Across the whole listing, state how many lines include "Given". Add nothing to that number.

◆ **RAW DATA**
*****
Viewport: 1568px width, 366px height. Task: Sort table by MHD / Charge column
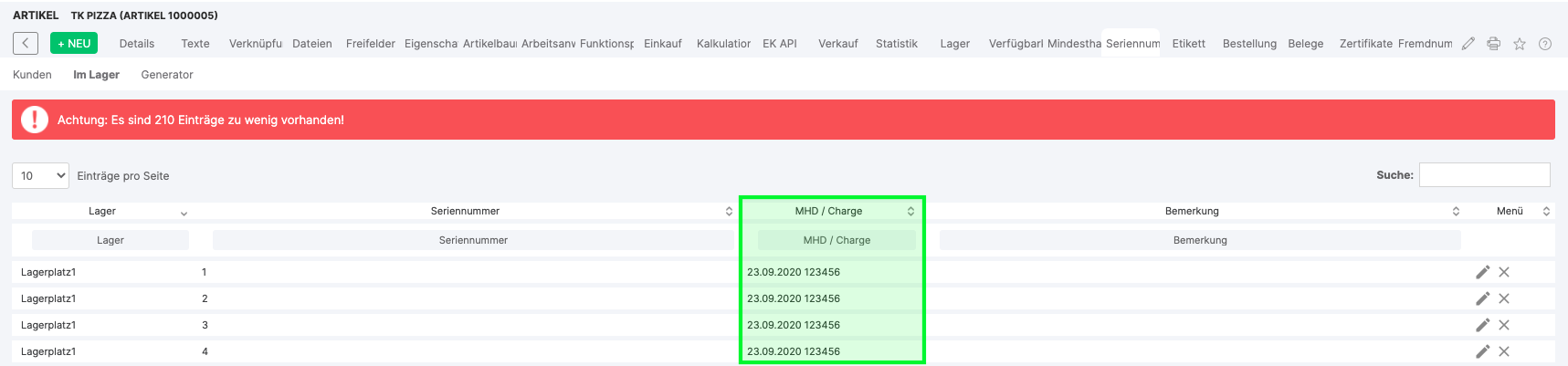(x=829, y=211)
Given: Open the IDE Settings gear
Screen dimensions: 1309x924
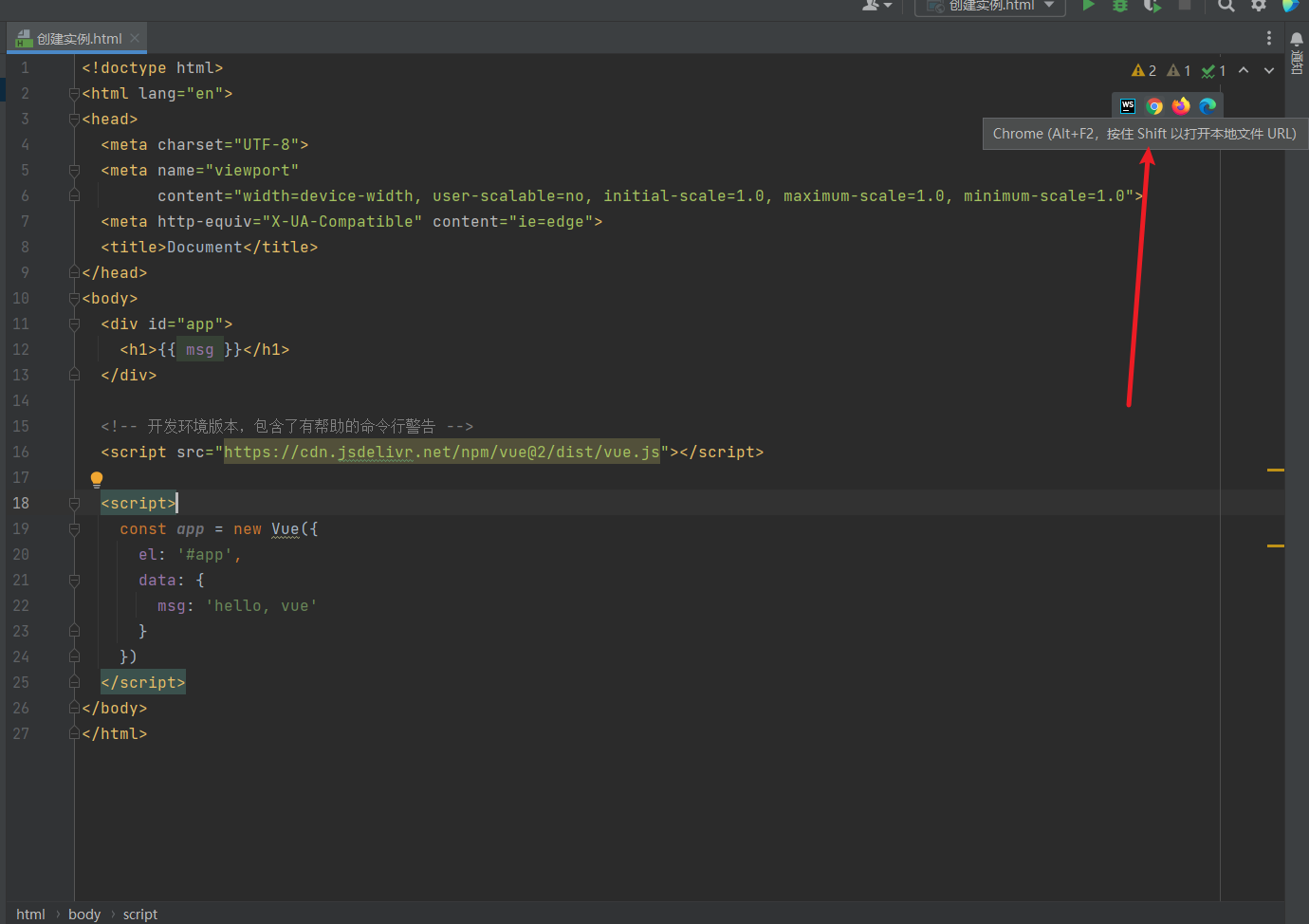Looking at the screenshot, I should (x=1259, y=7).
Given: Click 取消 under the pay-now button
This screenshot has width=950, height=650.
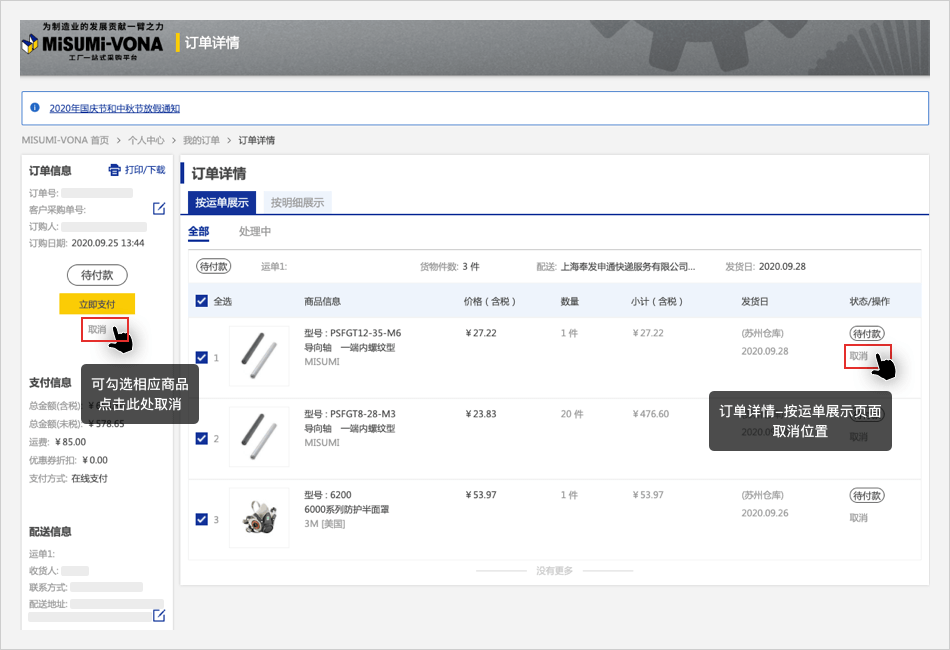Looking at the screenshot, I should click(x=97, y=329).
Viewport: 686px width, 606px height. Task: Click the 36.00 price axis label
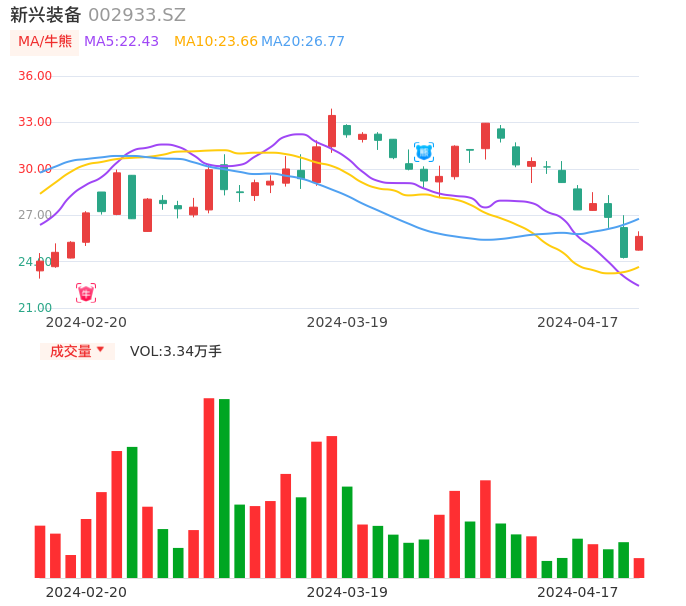click(x=35, y=76)
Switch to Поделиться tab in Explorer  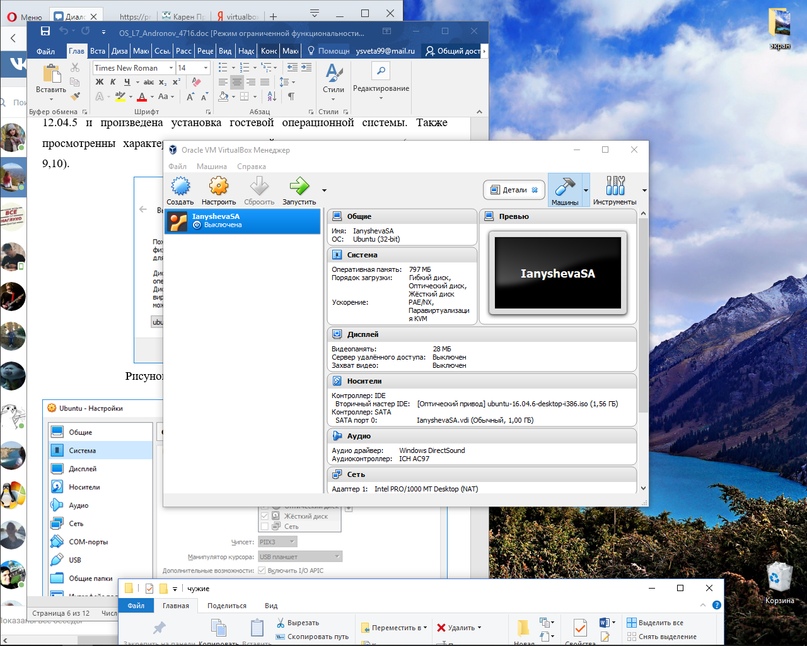click(227, 605)
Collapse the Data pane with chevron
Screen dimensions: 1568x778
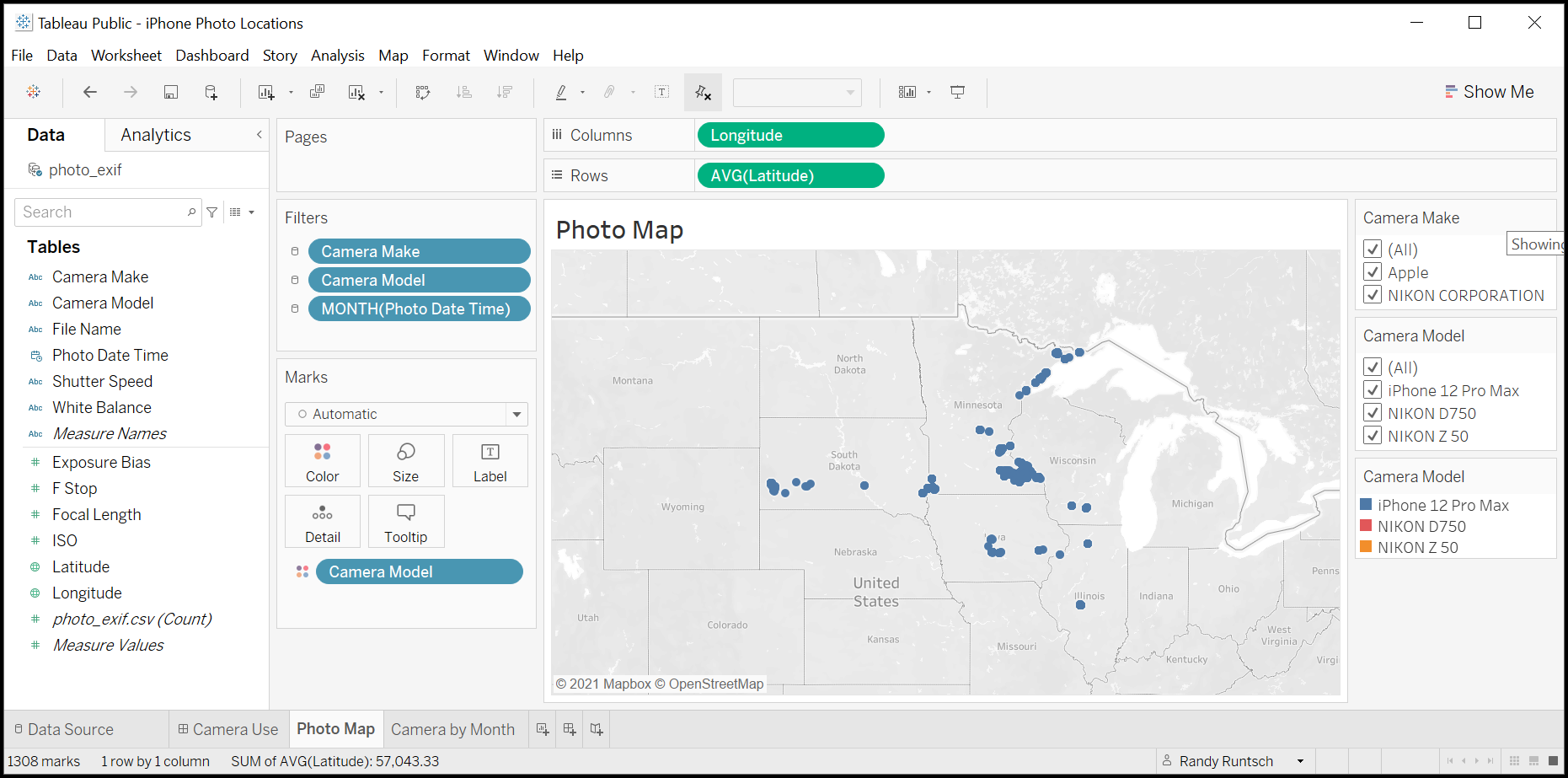coord(259,135)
*****
◆ **TASK ANSWER**
2